Los escritos que aparecen en este cuaderno son reducidos. Los otros están guardados en una carpeta. Pueden molestar. Y si algún día ven la luz dudaré de la literatura.
Sigo sin poder leer a Parra, ni a Rosales. Creo que ya lo dije, pero fuera del cuaderno (en los otros). Paseo con las Meditaciones de Marco Aurelio. Pero no como alma en pena. La ilusión se esfuma como el cigarrillo en el cenicero. Y deja un olor lamentable cuando está a punto de morir.
Busco oficina en Barcelona para que Siltolá se traslade definitivamente. Sevilla es muy pequeña y sus gobernantes nunca han dado (ni darán) la talla. Mientras paseo por el campo casi florecido y lleno de insectos, recuerdo de nuevo a Vázquez Montalbán. Pero hoy no me sugiere. Nada me atrae.
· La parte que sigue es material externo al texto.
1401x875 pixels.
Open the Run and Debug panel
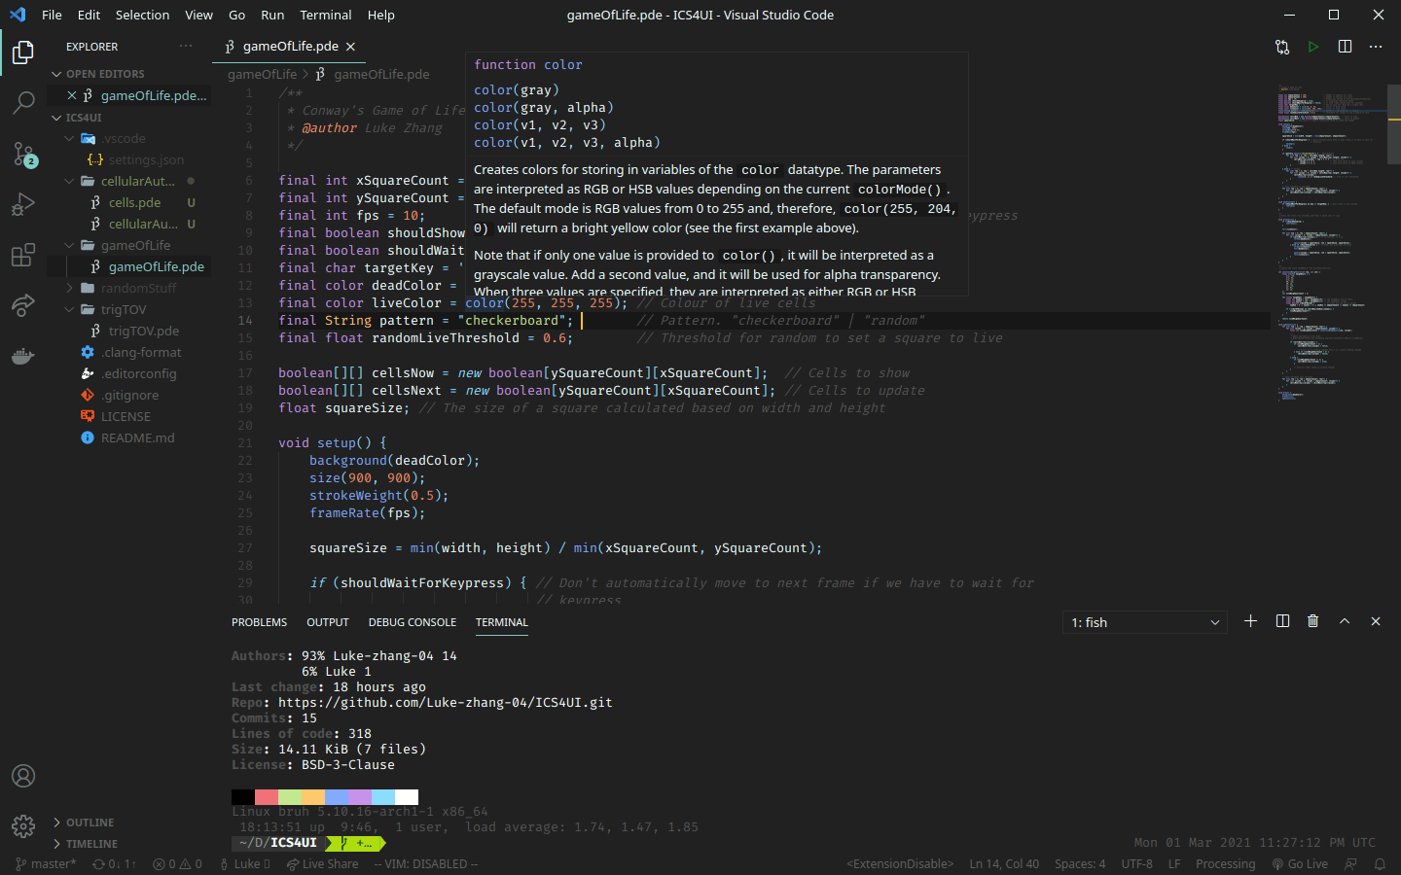click(x=23, y=204)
Frente al ordenador tengo un retrato de Benito Pérez Galdós, de principios de siglo. Fue un regalo. Al final el regalo costó caro. Suele ocurrir.
Cuando peor te encuentras todo son recuerdos. He escrito varios folios explicando la poesía común de la experiencia y la diferencia. Los guardo. He sido muy objetivo y la objetividad como la norma, atrae problemas.
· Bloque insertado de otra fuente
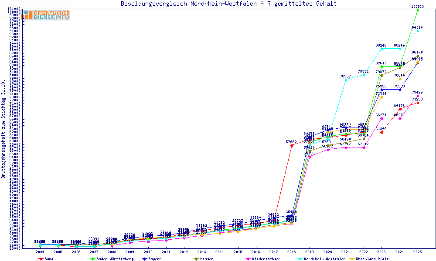Click the olive Hessen legend marker

coord(196,259)
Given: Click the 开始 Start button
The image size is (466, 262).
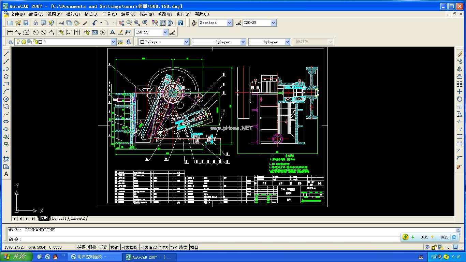Looking at the screenshot, I should click(16, 257).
Mientras escribo escucho un profundo eco lejano. Un eco que repite una a una las meditaciones. Redactadas en la noche y con ausencia de paz. Dejé hace unas horas una flor en la mesa y ha perdido toda la fuerza y la vida. Se arruga, se marchita. Tengo que rebobinar. No puedo pasar página pero sí darme cuenta de lo listos que son los tontos. Eso creen. Y juzgan, sacan conclusiones, y hasta alaban a Trapiello sin leerlo. La norma destruye lo evidente.